Though impressive, it is unsurprising, as Danny McBride, one of the creators of “Vice Principals,” along with Jody Hill, has worked with dark material in the past. He is known for his acting in “Eastbound & Down,” a show which attempts to put a comedic twist on the lives of individuals with substance abuse.
In “Vice Principals,” McBride stars as Neil Gamby, the cantankerous, widely unpopular vice principal of North Jackson High School. Gamby goes up against his co-vice principal Lee Russell, played by Walton Goggins, for promotion to be principal. Given their unpopularity in the school community, however, Gamby and Russell are both passed over for the promotion, and instead an outsider, Dr. Belinda Brown, played by Kimberly Herbert Gregory, is hired.

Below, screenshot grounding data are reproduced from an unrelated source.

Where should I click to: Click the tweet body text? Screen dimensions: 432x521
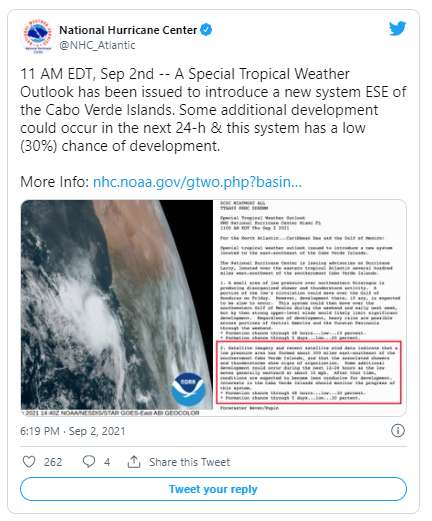tap(213, 110)
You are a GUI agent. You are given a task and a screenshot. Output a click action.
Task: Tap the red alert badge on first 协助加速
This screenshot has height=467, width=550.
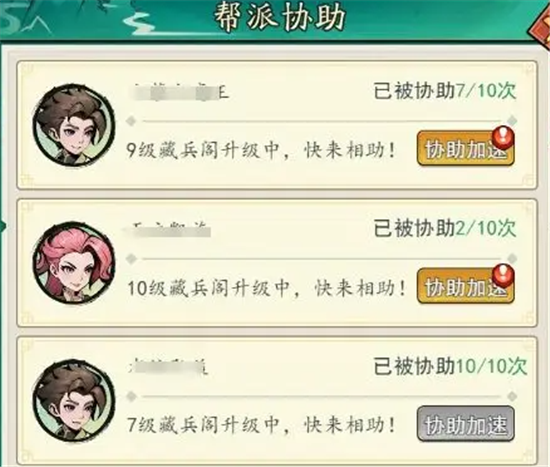pyautogui.click(x=503, y=137)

Much to the dismay of the vice-principal pair, Brown is instantly well-liked, so the two conspire to ruin Brown’s reputation so that Russell can take over her position.
Gamby and Russell’s dislike of Brown does not solely stem from the fact that she, an outsider, was chosen over them for the promotion. The pair, who express racist and misogynistic beliefs throughout the series, are critical of Brown due to her identity as a successful black woman. The series’s exploration of racist attitudes and the instability of masculine ideals may be construed as insensitive, given the relevance of these topics in today’s political climate. However, the series’s directors portray Gamby and Russell as unintelligent, ignorant characters, drawing attention to the absurdity of their beliefs and highlighting their insecurities.
The first season of the show ends with a masked figure shooting Gamby, leaving him for dead in the high school parking lot. While Gamby is recovering, Russell takes over as the de facto principal at North Jackson High School following Brown’s departure.
The second season picks up with Russell and Gamby continuing to play the show’s villains, but Brown is visibly absent. This makes the lessons of the show less pointed, as there is no neutralizing force to offset the negativity of these characters.
On his path to discovering his assassin, Gamby begins to recognize some of his mistakes and attempt to make amends with the people whom he has hurt in his past. This journey is not one without opposition, however: Russell acts as a negative influence on Gamby, hindering his endeavor toward self-improvement. Russell continues to prove himself to be the most evil character on this show, but he possesses a degree of affection for Gamby. How that ultimately manifests is, however, strange and completely unpredictable.
However, the show’s second season is more mundane and less organized than its first. Some of the crucial plot points, such as the identity of Gamby’s shooter, remain ambiguous. Throughout the season, viewers get to see how the dynamic changes between Russell and Gamby, an ever-shifting relationship that provides a much-needed break from the constant vacuum of negativity present in the first season.
All in all, “Vice Principals” succeeds in what it set out to do. The writers launched germane and well-thought-out attacks on many elements of modern society while maintaining comedic undertones.